Visitor medical insurance is required for travel in the United States and Canada and when applying for a J1 or J2 visa. These requirements are put in place to ensure that those visiting or living in United States and Canada for short periods of time have the ability to cover any and all medical expenses that may occur. While Canada and the United States have different options for medical coverage, the United States being private and Canada being a nationally funded program, visitors to the either country are not covered.
Visitor medical insurance can be a bit complicated because of the various insurance specific terms that are used in the policies. However, these terms are universal in their definition and with a basic understanding of what the terms mean you can effectively evaluate each policy. It is always recommended that you consider several different policies before deciding which one is best for you. Policies will vary in the coverage, maximum benefits, deductibles and the specifics of the coverage.
Some of the first terms you will likely see when looking at different visitor medical insurance policies are the words comprehensive and fixed. A comprehensive plan is designed to provide the maximum coverage limit amount without limits based on the specific type of medical service provided. In other words the maximum amount the insurance company will pay is based on the amount of the policy, not the category of medical expense. A fixed plan, on the other hand, has specific limits on each category of benefit. These fixed amounts do not vary based on the actual medical bills for the service. For example, if the fixed plan has a hospital stay benefit of $800 per day but the actual costs to the patient are $1000 per day, the patient would be required to pay the initial deductable plus the additional charge amount over the plan limit of $800. Since these plans have category limits they are often less costly than the comprehensive plan since the insurance company has defined obligations to cover the costs.

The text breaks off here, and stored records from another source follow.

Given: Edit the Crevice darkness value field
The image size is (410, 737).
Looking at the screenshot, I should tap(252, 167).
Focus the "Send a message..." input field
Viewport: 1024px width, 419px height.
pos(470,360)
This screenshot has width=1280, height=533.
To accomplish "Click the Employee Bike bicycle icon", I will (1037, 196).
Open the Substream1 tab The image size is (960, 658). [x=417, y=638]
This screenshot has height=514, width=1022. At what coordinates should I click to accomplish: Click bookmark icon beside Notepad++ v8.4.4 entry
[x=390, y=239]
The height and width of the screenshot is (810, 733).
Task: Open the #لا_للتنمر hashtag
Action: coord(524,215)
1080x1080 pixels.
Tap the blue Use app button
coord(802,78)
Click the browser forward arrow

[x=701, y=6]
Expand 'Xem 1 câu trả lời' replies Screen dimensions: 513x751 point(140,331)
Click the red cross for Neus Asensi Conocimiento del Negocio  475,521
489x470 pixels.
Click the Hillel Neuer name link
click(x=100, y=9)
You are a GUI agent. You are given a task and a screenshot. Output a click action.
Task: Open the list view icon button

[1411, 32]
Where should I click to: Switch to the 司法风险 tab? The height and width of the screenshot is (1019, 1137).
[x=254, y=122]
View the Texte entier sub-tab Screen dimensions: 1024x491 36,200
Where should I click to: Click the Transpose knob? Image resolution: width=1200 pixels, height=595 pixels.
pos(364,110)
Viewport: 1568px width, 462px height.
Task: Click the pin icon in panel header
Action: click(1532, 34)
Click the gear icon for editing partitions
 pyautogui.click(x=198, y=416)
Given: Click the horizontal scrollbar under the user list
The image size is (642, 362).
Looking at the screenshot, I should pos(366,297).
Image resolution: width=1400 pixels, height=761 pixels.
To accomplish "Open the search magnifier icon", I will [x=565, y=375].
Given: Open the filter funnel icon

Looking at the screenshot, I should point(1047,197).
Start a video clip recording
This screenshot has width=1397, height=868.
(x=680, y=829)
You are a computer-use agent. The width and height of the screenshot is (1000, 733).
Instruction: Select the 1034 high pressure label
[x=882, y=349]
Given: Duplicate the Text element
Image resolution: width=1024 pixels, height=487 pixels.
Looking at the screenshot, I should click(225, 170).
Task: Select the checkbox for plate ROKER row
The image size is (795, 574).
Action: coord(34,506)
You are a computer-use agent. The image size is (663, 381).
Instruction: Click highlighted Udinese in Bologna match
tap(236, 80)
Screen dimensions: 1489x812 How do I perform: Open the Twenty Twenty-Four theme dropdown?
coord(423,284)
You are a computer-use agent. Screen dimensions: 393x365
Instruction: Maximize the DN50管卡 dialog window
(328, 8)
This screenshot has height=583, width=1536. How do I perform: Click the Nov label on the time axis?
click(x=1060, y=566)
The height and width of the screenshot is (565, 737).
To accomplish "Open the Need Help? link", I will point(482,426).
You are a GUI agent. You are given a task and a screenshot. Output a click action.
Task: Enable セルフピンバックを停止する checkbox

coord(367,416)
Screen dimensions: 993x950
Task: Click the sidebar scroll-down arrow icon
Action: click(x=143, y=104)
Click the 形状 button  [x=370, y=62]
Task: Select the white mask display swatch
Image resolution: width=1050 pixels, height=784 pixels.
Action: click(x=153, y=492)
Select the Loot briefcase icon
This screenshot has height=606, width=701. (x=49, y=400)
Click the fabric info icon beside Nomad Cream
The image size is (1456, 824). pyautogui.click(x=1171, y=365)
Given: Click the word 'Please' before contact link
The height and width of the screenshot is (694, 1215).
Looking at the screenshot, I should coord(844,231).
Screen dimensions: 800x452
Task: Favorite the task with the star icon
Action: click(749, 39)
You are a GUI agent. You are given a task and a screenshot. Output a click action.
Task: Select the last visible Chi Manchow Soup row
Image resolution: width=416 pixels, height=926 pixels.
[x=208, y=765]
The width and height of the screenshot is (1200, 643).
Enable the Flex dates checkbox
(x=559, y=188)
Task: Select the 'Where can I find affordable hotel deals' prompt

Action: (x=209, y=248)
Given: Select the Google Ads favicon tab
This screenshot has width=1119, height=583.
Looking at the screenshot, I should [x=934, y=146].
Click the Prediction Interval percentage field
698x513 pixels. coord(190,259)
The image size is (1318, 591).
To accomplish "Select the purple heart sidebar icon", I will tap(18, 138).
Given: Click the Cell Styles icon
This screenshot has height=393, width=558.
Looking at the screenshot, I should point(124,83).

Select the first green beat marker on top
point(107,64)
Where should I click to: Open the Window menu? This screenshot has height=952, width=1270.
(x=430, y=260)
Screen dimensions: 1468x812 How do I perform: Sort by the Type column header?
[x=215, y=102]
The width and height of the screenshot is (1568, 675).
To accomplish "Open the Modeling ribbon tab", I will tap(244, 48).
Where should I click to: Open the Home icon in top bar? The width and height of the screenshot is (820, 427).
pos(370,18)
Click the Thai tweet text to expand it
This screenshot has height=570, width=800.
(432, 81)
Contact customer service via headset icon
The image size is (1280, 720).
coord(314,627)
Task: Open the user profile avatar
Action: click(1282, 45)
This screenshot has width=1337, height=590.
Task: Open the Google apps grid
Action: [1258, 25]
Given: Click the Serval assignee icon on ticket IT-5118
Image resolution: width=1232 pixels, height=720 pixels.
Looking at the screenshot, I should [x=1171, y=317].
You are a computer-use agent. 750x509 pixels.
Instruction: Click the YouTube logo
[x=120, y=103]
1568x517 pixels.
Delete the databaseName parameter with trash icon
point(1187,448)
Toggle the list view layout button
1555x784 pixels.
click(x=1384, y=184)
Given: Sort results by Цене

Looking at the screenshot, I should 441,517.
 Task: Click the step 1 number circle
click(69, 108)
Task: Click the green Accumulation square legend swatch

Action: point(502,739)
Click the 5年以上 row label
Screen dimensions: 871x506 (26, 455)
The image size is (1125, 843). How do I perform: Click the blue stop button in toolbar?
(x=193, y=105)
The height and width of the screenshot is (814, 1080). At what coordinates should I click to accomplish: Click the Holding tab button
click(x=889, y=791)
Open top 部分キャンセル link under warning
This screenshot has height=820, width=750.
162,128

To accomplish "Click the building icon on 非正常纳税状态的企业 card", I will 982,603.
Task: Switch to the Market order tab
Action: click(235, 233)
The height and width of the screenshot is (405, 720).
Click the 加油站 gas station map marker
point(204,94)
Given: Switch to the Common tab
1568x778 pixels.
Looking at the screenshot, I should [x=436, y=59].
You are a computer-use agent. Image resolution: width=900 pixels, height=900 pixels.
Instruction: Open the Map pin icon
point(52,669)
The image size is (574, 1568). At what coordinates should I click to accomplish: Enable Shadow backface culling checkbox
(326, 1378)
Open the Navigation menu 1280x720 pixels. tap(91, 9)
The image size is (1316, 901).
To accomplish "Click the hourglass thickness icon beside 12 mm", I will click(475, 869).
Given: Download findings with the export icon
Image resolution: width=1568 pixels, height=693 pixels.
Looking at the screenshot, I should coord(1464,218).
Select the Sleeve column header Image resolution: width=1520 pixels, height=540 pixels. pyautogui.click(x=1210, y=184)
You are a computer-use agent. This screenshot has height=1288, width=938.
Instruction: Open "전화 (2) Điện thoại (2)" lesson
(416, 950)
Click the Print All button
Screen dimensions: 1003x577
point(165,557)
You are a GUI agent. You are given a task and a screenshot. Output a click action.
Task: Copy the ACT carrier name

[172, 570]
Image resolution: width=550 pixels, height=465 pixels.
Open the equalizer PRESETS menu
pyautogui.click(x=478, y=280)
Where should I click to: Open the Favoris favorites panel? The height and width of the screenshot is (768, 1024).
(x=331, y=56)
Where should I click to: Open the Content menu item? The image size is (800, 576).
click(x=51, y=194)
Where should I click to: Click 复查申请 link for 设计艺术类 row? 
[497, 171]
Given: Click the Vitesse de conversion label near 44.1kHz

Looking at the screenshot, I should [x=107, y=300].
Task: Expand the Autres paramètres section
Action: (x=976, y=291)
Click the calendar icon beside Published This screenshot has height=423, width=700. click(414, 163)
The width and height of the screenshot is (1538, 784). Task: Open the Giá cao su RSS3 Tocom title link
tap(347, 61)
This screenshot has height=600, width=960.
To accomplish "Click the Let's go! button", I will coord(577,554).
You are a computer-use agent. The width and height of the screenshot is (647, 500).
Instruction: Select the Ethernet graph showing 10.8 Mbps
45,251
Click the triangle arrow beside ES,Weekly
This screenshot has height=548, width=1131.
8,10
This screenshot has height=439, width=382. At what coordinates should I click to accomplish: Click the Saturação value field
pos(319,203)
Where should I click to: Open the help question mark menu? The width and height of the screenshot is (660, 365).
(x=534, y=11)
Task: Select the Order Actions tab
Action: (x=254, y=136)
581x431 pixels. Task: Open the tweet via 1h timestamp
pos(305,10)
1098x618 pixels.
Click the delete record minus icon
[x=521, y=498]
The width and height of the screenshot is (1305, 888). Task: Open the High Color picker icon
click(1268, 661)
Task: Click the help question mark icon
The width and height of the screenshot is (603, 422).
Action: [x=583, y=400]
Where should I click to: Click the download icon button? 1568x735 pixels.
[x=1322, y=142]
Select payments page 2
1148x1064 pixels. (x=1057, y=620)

The deductible is very important on visitor medical insurance plans. The deductible is the amount that the patient or policy holder will pay before the insurance company begins to pay the medical bill. Deductibles can range from a low rate to a higher amount. Generally the higher the deductible, the lower the cost of the insurance since the patient is assuming more of the cost for care.
Deductibles can be charged per incident, per visit, per policy period or on an annual basis. All are good options depending on your current health, any pre-existing conditions and your financial situation. A per incident and per visit deductible will require you to pay the deductible amount, which is stipulated on your policy, for each respective medical incident or each visit to a medical facility or doctor. Per policy deductibles are a one pay payment once you use the insurance coverage. You are not charged per visit after you have reached the deductible limit. Annual deductibles work the same way but the amount is paid yearly rather than per policy period.
The policy duration is the number of calendar days that the policy is in place. Typically the minimum coverage is five days but some companies provide other options. The insurance duration is usually for 30 days in sequence with the option to buy for up to 12 months or more based on your travel coverage needs. The policy for visitor medical insurance can start on any day during the month; it is not just available for the first to last day if you are buying for the 30 day maximum.